竹田:間違いなくそうですね。例えば学校では発達障害への理解が進んでいて、子供それぞれの個性や得意不得意に合わせて考えるということも広まっていると思います。発達障害があることは決して悪いことではなくて、むしろ個性や特性として特別なものだったりするわけですよね。この子はただやる気がないだけだと断言してしまうんじゃなくて、その子に合う対応をしてくれればこの子も伸びるという考えは、親や学校の風潮にはなっています。ミュージシャンで言うと、日本とちょっと違うことは、ドラッグユースやアルコール中毒で何人も亡くなったり、ツアーがキャンセルされることがずっと問題視され続けていることです。でも、別に隠される問題ではなく、これにどう対処したらいいのかという研究に基づいたリサーチやプロを交えて、音楽関係の分野にトピックとして常に上がっていて。一般企業でもそういう社内対策はしていますし、ある意味トレンドと言ってもおかしくないと思います。

手島:日本でもようやく、2022年から高校の保健体育でメンタルヘルスが必修になるんですよ。ただ、市民レベルではまだまだ関心が低い。日本の音楽産業にもアプローチして、もっとメンタルケアについての啓蒙活動をしませんかって話をしてきたんです。でも、今発言力を持っている方々は、なんだかんだ生存者なんですよね。全く理解しないわけじゃないし、「メンタルケア大事だよね!」とは言うけれど、「でも自分は大丈夫だった」「担当したアーティストは乗り越えたから大丈夫だ」みたいな意識から抜け切れない方も多いんです。

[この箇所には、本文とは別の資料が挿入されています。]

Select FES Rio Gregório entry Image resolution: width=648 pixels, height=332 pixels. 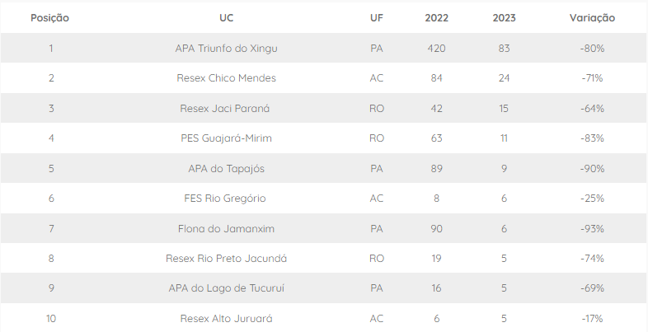click(x=227, y=199)
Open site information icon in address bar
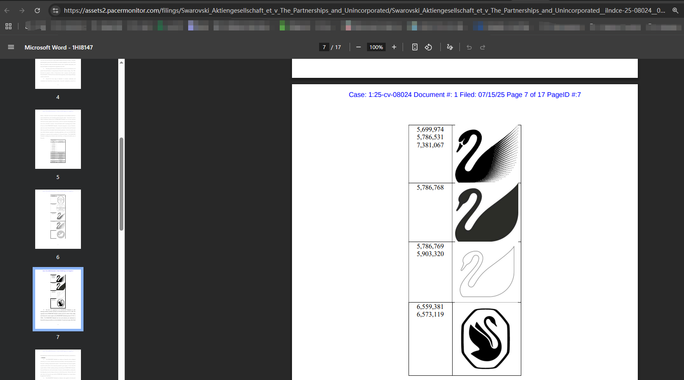The height and width of the screenshot is (380, 684). 55,11
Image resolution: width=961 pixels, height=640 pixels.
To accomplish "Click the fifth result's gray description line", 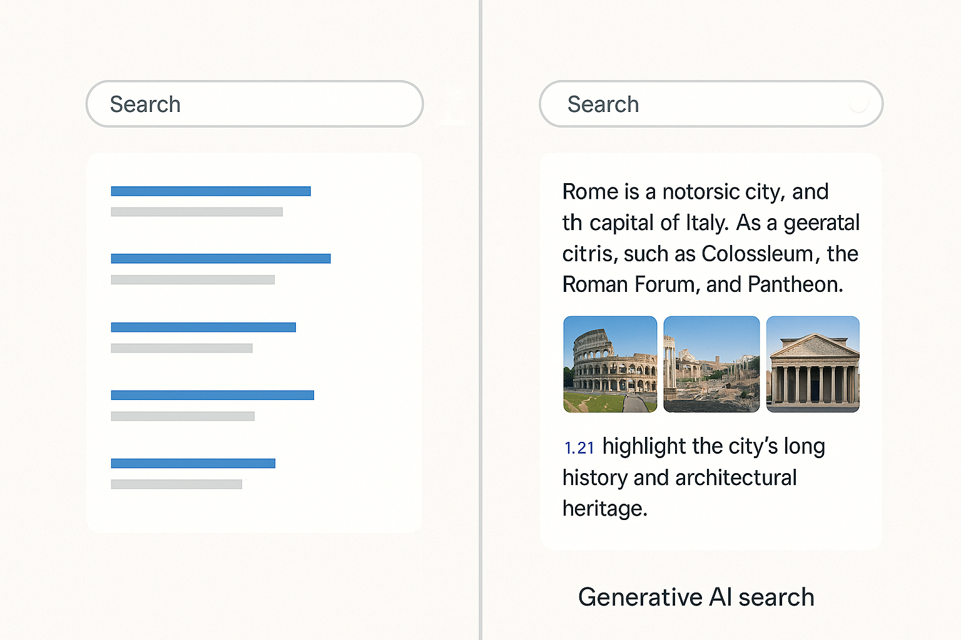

竹田:すごく分かります。例えば、多様性なんかも今までずっとあった事実なのに、それに対する言葉や知識、概念が根付いていないだけで無いことにされていた。今すぐ変わらなかったとしても、こういう問題があって解決策があるかもしれないって提示し続けるのは、誰の世代でも責任はあると思うんです。

手島:所謂マイノリティの人に対して、何かの役に立つからとか、優れている部分があるからオッケーみたいなことを言う人がいるじゃないですか。存在することに勝手に条件とか価値をつけちゃいけないんですよね。世の中はそもそも多様なんです。軋轢も摩擦も生じるけど、それぞれの個は全て基本的には尊重すべきで、どうやったら上手く尊重していけるやっていけるんだろうってちゃんと考えないといけないんですよね。